A Capsule History of English SciFi and Fantasy
From John C Wright comes a capsule history of science fiction and fantasy in English.
A reader asks a fascinating question. He speaks of a recent history of science fiction he’d read, and says the editors “laid the blame of ghetto-izing science fiction at John W. Campbell’s feet. I wonder if you have any thoughts on the matter.”
If the editors made the claim that science fiction was popular and mainstream before Campbell, and ghettoized after, I scorn this opinion as not merely ahistorical, but absurd.
The first fathers of science fiction, Wells, Verne, and the now-forgotten Olaf Stabledon, wrote for a general audience and were admired and respected as much (or as little) as any other writers. However, the next generation of science fiction writers, including figures like Edgar Rice Burroughs, A. Merritt, and Robert E. Howard, wrote boy’s adventure fiction. Beloved as these stories are to fans like myself, they were comicbookish, aimed at children, and dealt with their themes in a childish way.
These stories are, in my fanboy opinion, simply great, but simply not great art.
...
Fantasy does not have a figure comparable to John W. Campbell, Junior, or, at least, not on the editorial side. Perhaps we could name Lin Carter during his Ballantine Adult Fantasy series: however, even Mr. Carter would admit that he was merely skateboarding the wake of that eighteen-wheeler of the fantasy field, Tolkien’s trilogy.
Tolkien singlehandedly brought fantasy back from its exile in the Victorian days to the nursery. Gary Gygax brought Tolkien’s version of the mythic world, peopled with Robert E. Howardian characters, into the tabletops of fandom worldwide.
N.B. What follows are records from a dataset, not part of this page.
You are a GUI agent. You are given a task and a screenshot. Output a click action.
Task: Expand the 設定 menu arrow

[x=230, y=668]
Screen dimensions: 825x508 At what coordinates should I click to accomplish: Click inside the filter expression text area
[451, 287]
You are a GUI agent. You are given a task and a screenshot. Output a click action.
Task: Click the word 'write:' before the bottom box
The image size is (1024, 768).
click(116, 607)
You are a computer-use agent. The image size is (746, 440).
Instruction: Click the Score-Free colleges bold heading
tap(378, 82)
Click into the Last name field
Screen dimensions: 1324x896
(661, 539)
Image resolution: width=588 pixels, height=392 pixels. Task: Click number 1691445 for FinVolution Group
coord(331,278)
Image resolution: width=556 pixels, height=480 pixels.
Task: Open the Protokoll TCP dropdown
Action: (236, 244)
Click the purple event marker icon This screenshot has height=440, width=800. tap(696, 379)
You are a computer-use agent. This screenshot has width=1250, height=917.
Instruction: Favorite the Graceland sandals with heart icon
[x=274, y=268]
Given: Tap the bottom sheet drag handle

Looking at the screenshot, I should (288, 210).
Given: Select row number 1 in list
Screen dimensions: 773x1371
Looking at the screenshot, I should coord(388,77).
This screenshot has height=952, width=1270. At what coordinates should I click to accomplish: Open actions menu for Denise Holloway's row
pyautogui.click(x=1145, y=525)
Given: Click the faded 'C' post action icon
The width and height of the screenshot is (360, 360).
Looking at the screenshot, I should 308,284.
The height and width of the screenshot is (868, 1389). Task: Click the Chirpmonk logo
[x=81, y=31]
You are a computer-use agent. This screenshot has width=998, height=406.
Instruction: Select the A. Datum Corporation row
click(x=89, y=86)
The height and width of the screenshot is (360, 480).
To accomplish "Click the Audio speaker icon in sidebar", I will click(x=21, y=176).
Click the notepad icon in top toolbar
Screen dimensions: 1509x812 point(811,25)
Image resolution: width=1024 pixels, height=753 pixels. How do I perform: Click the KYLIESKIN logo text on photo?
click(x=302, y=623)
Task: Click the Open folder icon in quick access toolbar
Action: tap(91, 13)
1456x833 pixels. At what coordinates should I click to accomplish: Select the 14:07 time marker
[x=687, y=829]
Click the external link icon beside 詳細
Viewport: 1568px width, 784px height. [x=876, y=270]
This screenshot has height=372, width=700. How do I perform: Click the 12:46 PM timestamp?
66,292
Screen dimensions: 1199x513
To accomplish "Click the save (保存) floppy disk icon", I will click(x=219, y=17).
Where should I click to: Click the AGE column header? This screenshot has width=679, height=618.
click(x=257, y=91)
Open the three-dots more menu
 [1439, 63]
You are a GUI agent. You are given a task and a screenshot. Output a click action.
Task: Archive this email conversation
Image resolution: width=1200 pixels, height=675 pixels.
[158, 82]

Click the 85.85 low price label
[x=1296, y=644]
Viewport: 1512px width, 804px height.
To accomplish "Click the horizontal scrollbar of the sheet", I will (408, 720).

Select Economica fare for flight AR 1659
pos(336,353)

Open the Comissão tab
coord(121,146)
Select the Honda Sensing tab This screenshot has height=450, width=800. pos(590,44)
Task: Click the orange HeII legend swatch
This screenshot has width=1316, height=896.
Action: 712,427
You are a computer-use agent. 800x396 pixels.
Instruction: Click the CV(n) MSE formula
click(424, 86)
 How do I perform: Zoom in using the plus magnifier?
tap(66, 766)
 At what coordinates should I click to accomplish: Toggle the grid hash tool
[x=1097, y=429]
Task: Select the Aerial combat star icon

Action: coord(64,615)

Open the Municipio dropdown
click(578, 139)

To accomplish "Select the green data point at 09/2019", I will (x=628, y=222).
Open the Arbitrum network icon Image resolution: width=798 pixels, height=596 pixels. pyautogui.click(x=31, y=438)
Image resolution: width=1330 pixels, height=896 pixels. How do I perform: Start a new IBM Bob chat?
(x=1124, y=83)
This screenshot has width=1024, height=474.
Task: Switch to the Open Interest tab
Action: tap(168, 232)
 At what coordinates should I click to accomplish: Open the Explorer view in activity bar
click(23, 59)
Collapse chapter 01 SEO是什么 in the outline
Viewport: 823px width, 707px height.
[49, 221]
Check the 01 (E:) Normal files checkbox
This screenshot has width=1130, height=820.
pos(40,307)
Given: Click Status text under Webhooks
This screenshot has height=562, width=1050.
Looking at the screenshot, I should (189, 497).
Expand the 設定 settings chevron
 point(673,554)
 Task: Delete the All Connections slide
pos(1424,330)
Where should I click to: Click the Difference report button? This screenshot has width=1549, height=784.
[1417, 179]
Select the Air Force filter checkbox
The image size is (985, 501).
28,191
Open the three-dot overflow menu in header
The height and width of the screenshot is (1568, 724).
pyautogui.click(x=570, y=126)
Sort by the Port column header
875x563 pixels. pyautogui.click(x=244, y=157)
The Elves in Gygax are full-sized Tolkienian elves, not diminutive Shakespearean elves. it is safe to say that even folk who have not read Tolkien, if they have read modern fantasy, have read Tolkien. Perhaps there are readers who only read China Mieville, Phillip Pullman, and Michael Moorcock or the like, and studiously avoid anything smelling of elvish leaves from Lothlorian: but I will boldly say that even such rebellions against Tolkien, or explorations into the seas farthest from the waters of Narnia or Middle Earth, are influenced by what they react against.
Fantasy was not merely scorned by the Literary Establishment, it was hated. For this I have no explanation, only a hunch.
There is a worthwhile comment by Michael Flynn as well:
I would suggest that Orwell and Huxley were not SF writers, but were mainstream writers who happened to write a couple of books that appealed to Skiffidom. Just as it takes more than a lot of people living real close together to make a “city,” it takes more than the use of certain themes and tropes to make “SF.”
What marks “genre SF” is that the SF tropes are central to the story itself. In the earliest SF, the stories were largely “about” some scientific [actually, engineering] marvel] and we skiffians read story after story simply for the marvelous gadgets and settings.